Homochiral three-dimensional noncentrosymmetric lanthanide coordination polymers directed by chiral linkers: syntheses, crystal structures, and optical properties

Abstract

Crystals of six enantiomorphic lanthanide–organic coordination polymers, [Ln₂((R,R)-TBA)₂((R,R)-HTBA)₂(H₂O)₂]·7H₂O [Ln(R)] and Ln₂((S,S)-TBA)₂((S,S)-HTBA)₂(H₂O)₂]·7H₂O [Ln(S)] (Ln = La, Ce, and Pr; TBA = 1,3,5-triazin-2(1H)-one-4,6-bis(alanyl)), have been grown through solvothermal reactions. The chirality of compounds Ln(R) and Ln(S) turns out to be directed by that of the respective chiral TBA ligands. The structures of the reported compounds crystallizing in the noncentrosymmetric (NCS) polar space group, C2, consist of two types of polyhedra, namely, Ln(1)O₈ and Ln(2)O₁₀, and TBA linkers. Each Ln(1)O₈ polyhedron is connected through TBA ligands forming unidimensional (1D) chains. The 1D chains composed of Ln(1)O₈ polyhedra are further connected to La(2)O₁₀ polyhedra completing a three-dimensional framework.
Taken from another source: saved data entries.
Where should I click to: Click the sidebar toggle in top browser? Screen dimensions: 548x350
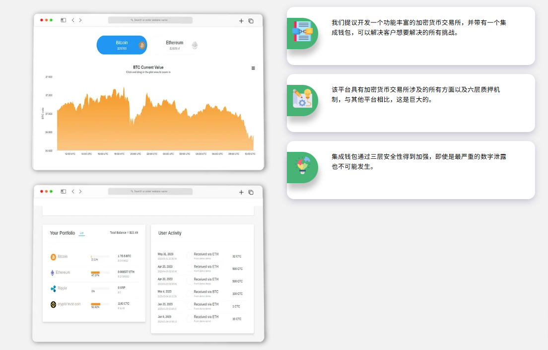[64, 20]
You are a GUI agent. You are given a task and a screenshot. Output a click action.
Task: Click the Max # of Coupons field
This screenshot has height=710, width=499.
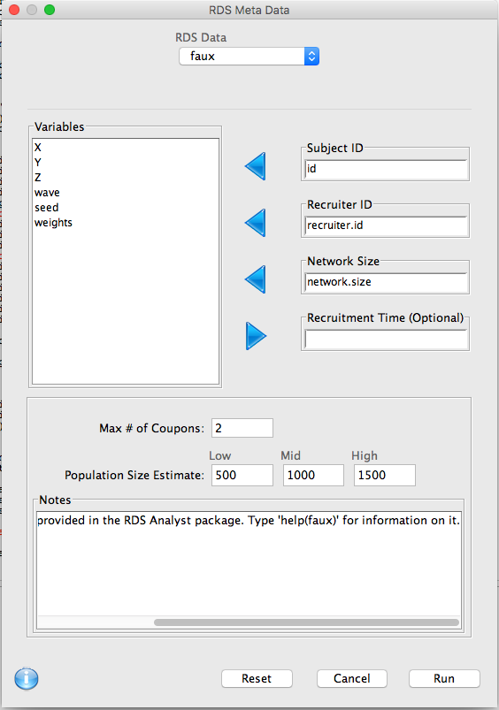click(x=242, y=428)
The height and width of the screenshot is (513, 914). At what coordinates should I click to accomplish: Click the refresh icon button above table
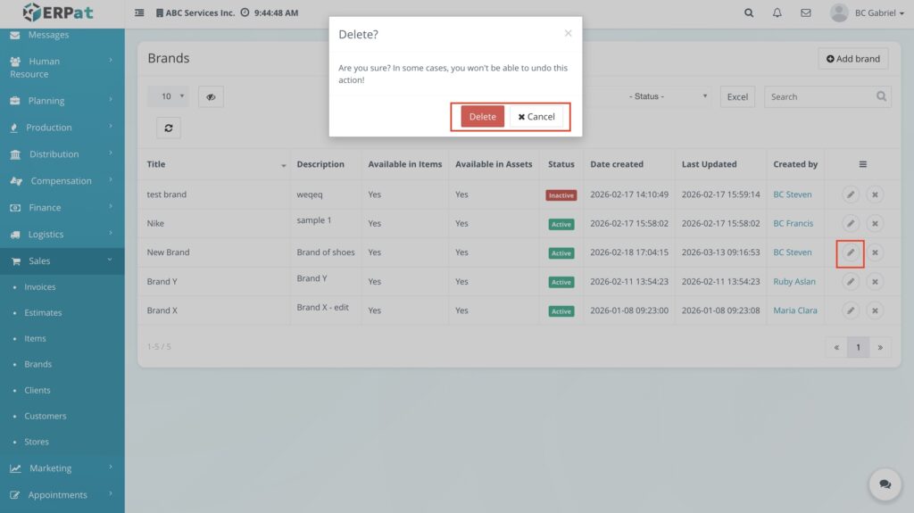[x=168, y=128]
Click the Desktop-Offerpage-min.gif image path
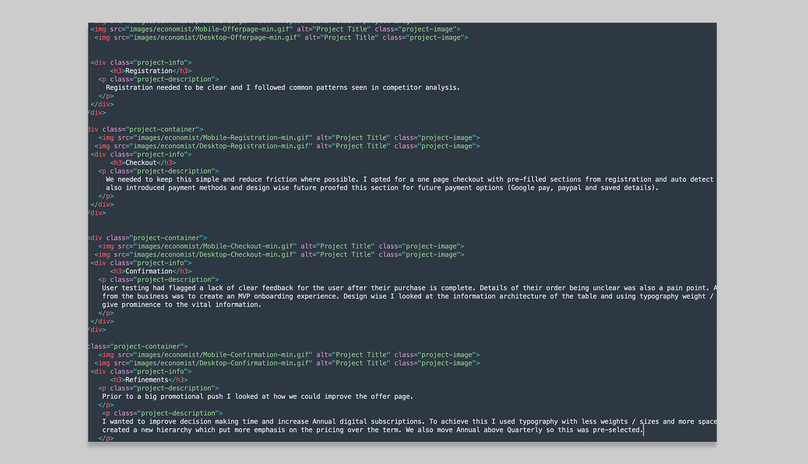 click(214, 38)
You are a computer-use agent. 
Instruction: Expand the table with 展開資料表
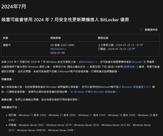(151, 30)
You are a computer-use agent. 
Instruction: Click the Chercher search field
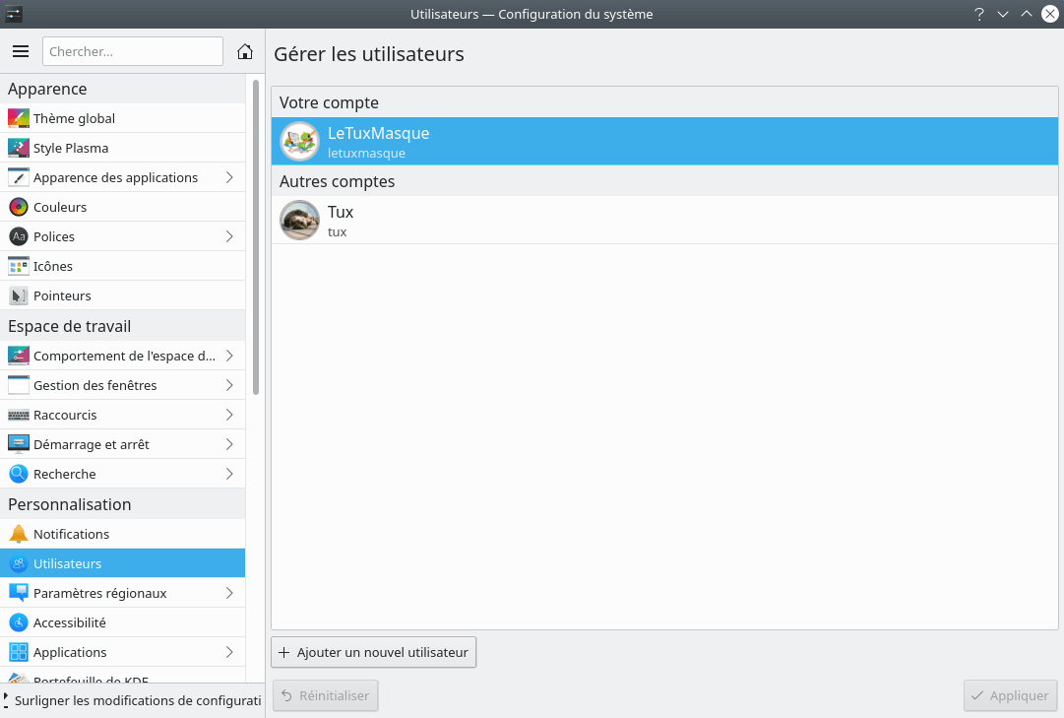point(133,51)
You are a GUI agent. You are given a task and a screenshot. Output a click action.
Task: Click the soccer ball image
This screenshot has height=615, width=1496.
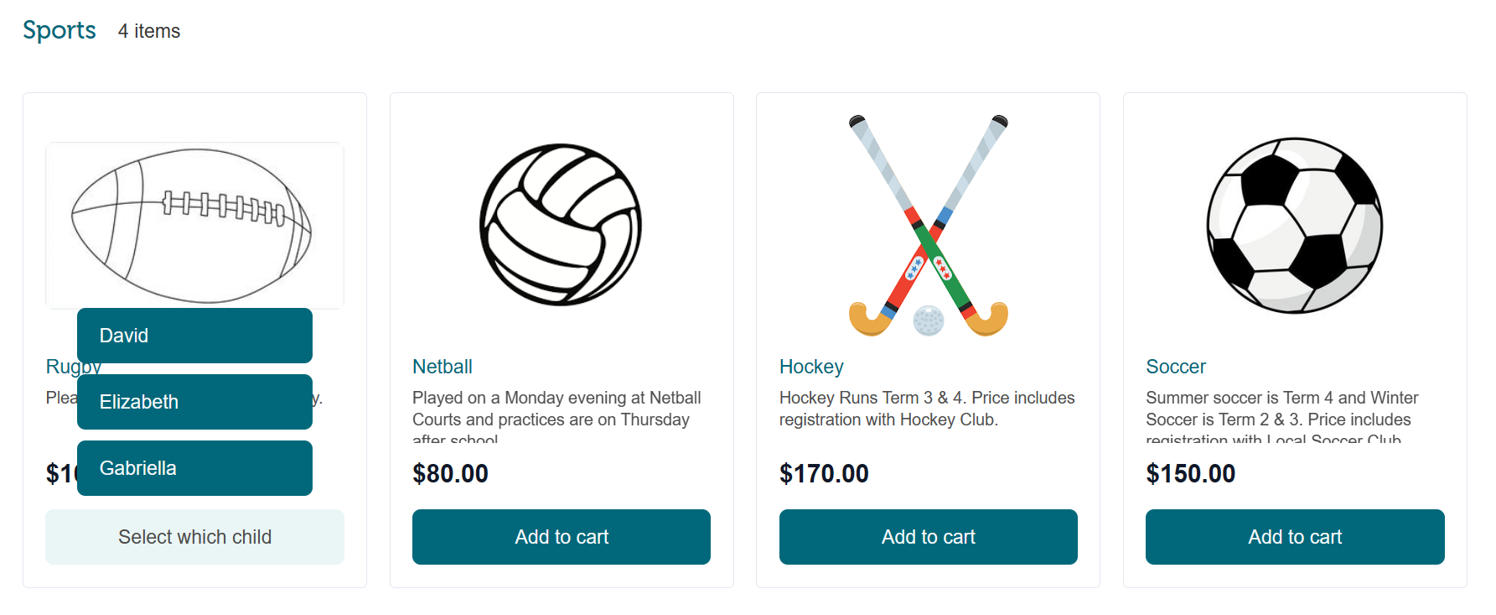[1295, 226]
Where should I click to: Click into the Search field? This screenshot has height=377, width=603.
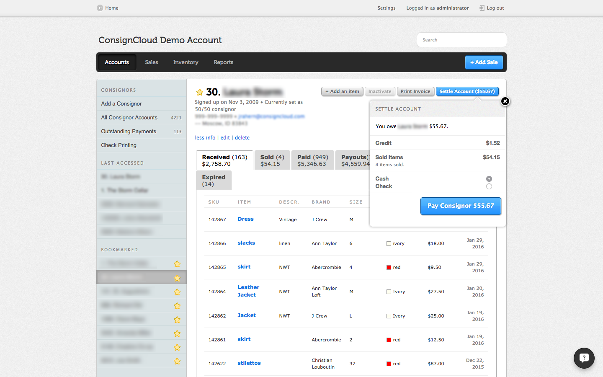click(x=461, y=40)
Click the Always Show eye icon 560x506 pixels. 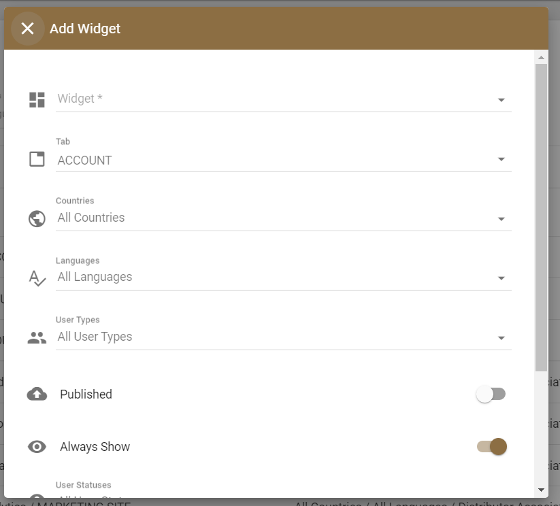coord(37,447)
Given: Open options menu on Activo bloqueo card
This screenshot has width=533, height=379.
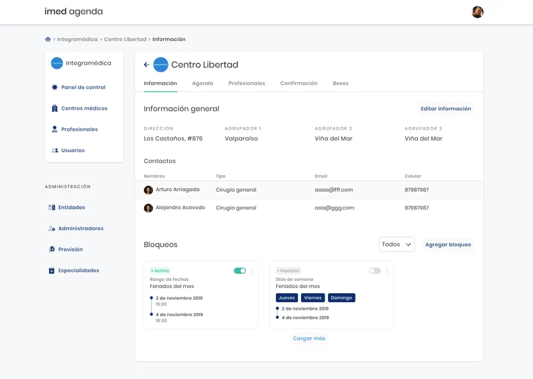Looking at the screenshot, I should (252, 271).
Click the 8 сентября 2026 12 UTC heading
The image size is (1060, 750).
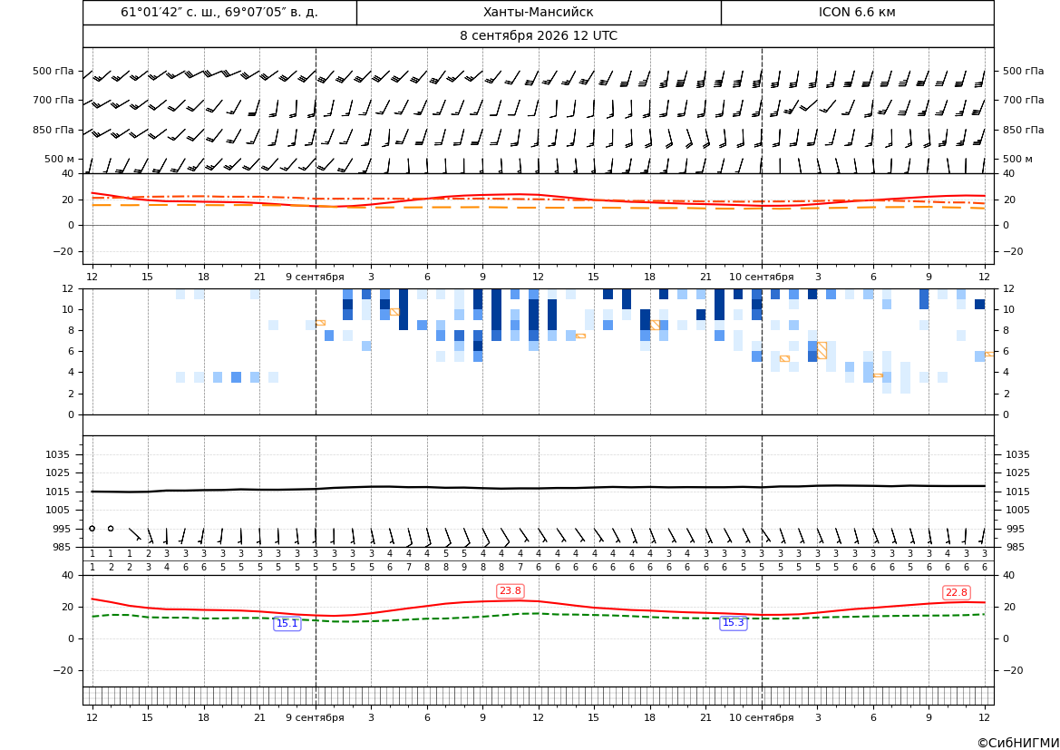pos(538,36)
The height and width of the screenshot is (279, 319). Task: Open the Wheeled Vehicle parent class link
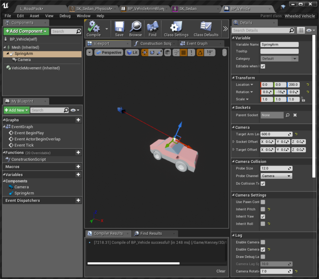(x=300, y=16)
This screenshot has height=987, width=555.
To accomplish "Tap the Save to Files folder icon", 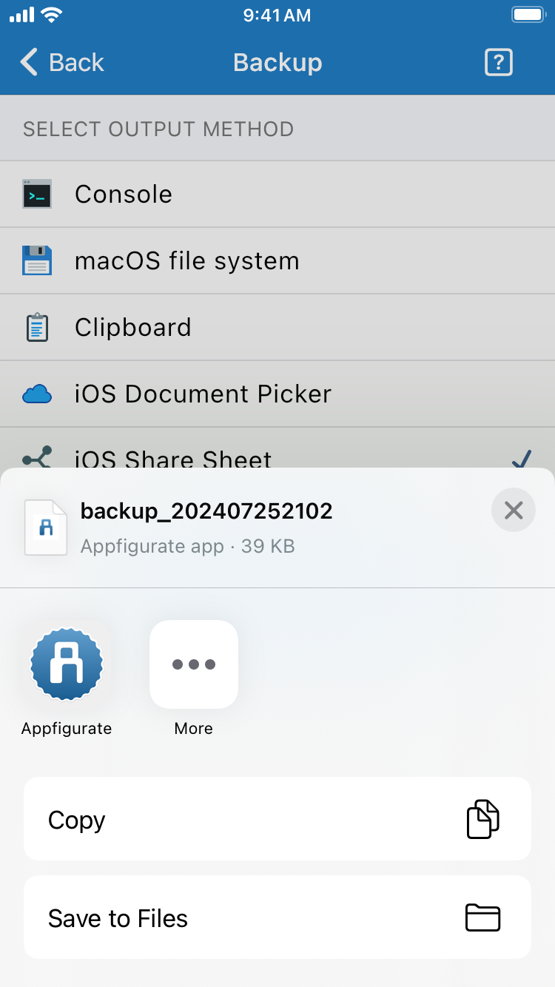I will click(x=483, y=917).
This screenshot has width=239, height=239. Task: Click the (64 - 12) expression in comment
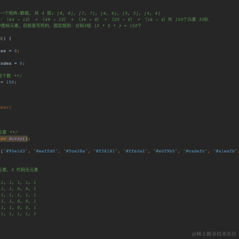pyautogui.click(x=18, y=19)
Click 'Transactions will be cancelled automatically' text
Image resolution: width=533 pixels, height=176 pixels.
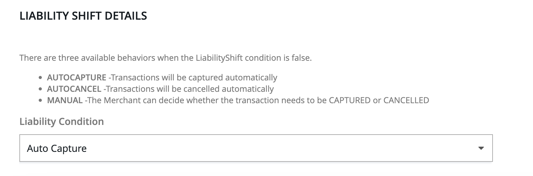coord(190,89)
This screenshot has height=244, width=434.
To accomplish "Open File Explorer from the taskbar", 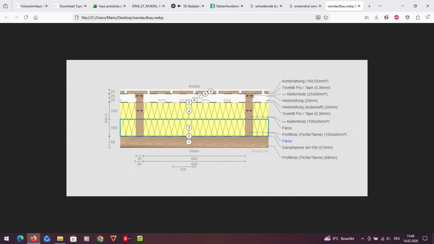I will 60,239.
The chiral structures derived from the chiral organic TBA ligands not only absorb circularly polarized light, but also reveal second-harmonic generation signals originating from the macroscopic NCS structures. The reported chiral coordination polymers are further characterized by spectroscopic, thermal, and elemental analyses.